## BEGIN GIVEN INFORMATION

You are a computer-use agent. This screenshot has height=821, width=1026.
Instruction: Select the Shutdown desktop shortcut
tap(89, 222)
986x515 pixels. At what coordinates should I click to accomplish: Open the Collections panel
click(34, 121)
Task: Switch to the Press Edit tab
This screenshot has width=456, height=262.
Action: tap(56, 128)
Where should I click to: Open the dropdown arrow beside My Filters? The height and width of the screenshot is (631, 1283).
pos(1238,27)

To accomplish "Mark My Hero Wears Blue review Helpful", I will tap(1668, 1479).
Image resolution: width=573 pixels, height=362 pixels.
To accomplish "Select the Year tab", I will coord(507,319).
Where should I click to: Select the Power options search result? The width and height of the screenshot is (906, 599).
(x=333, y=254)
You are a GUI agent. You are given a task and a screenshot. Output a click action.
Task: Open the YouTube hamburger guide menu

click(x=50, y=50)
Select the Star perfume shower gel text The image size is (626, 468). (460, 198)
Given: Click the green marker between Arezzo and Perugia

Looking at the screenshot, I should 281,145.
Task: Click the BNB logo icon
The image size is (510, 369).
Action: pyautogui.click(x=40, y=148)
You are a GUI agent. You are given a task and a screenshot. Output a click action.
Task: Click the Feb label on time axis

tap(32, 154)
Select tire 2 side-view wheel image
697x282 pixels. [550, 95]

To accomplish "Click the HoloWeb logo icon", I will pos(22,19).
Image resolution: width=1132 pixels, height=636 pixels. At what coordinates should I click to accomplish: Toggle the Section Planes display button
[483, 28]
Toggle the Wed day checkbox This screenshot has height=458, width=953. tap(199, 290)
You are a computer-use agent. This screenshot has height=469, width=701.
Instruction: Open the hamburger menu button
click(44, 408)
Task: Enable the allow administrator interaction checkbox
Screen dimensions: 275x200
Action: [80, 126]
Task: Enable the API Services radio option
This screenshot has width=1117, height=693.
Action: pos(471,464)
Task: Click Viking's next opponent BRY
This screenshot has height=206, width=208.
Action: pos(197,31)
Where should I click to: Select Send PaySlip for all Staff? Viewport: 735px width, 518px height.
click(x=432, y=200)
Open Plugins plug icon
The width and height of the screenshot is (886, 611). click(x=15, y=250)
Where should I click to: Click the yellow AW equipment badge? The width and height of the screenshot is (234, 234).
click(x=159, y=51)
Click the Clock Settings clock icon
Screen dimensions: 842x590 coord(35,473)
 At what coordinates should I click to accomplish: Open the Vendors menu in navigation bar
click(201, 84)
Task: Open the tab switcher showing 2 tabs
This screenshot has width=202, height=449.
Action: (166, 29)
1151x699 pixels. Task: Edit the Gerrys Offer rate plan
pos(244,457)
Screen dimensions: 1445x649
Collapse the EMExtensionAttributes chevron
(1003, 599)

## END GIVEN INFORMATION

* _CHALLENGE_
Update the listing above by changing every occurrence of "Collections panel" to "Favorites panel". Leave every other line and character unchanged.

* _COMPLETE OUTPUT_
You are a computer-use agent. This screenshot has height=821, width=1026.
Instruction: Select the Shutdown desktop shortcut
tap(89, 222)
986x515 pixels. At what coordinates should I click to accomplish: Open the Favorites panel
click(34, 121)
Task: Switch to the Press Edit tab
This screenshot has width=456, height=262.
Action: tap(56, 128)
Where should I click to: Open the dropdown arrow beside My Filters? The height and width of the screenshot is (631, 1283).
pos(1238,27)

To accomplish "Mark My Hero Wears Blue review Helpful", I will tap(1668, 1479).
Image resolution: width=573 pixels, height=362 pixels.
To accomplish "Select the Year tab", I will coord(507,319).
Where should I click to: Select the Power options search result? The width and height of the screenshot is (906, 599).
(x=333, y=254)
You are a GUI agent. You are given a task and a screenshot. Output a click action.
Task: Open the YouTube hamburger guide menu

click(x=50, y=50)
Select the Star perfume shower gel text The image size is (626, 468). (460, 198)
Given: Click the green marker between Arezzo and Perugia

Looking at the screenshot, I should 281,145.
Task: Click the BNB logo icon
The image size is (510, 369).
Action: pyautogui.click(x=40, y=148)
You are a GUI agent. You are given a task and a screenshot. Output a click action.
Task: Click the Feb label on time axis

tap(32, 154)
Select tire 2 side-view wheel image
697x282 pixels. [550, 95]

To accomplish "Click the HoloWeb logo icon", I will pos(22,19).
Image resolution: width=1132 pixels, height=636 pixels. At what coordinates should I click to accomplish: Toggle the Section Planes display button
[483, 28]
Toggle the Wed day checkbox This screenshot has height=458, width=953. tap(199, 290)
You are a computer-use agent. This screenshot has height=469, width=701.
Instruction: Open the hamburger menu button
click(44, 408)
Task: Enable the allow administrator interaction checkbox
Screen dimensions: 275x200
Action: [80, 126]
Task: Enable the API Services radio option
This screenshot has width=1117, height=693.
Action: pos(471,464)
Task: Click Viking's next opponent BRY
This screenshot has height=206, width=208.
Action: pos(197,31)
Where should I click to: Select Send PaySlip for all Staff? Viewport: 735px width, 518px height.
click(x=432, y=200)
Open Plugins plug icon
The width and height of the screenshot is (886, 611). click(x=15, y=250)
Where should I click to: Click the yellow AW equipment badge? The width and height of the screenshot is (234, 234).
click(x=159, y=51)
Click the Clock Settings clock icon
Screen dimensions: 842x590 coord(35,473)
 At what coordinates should I click to accomplish: Open the Vendors menu in navigation bar
click(201, 84)
Task: Open the tab switcher showing 2 tabs
This screenshot has width=202, height=449.
Action: (166, 29)
1151x699 pixels. Task: Edit the Gerrys Offer rate plan
pos(244,457)
Screen dimensions: 1445x649
Collapse the EMExtensionAttributes chevron
(1003, 599)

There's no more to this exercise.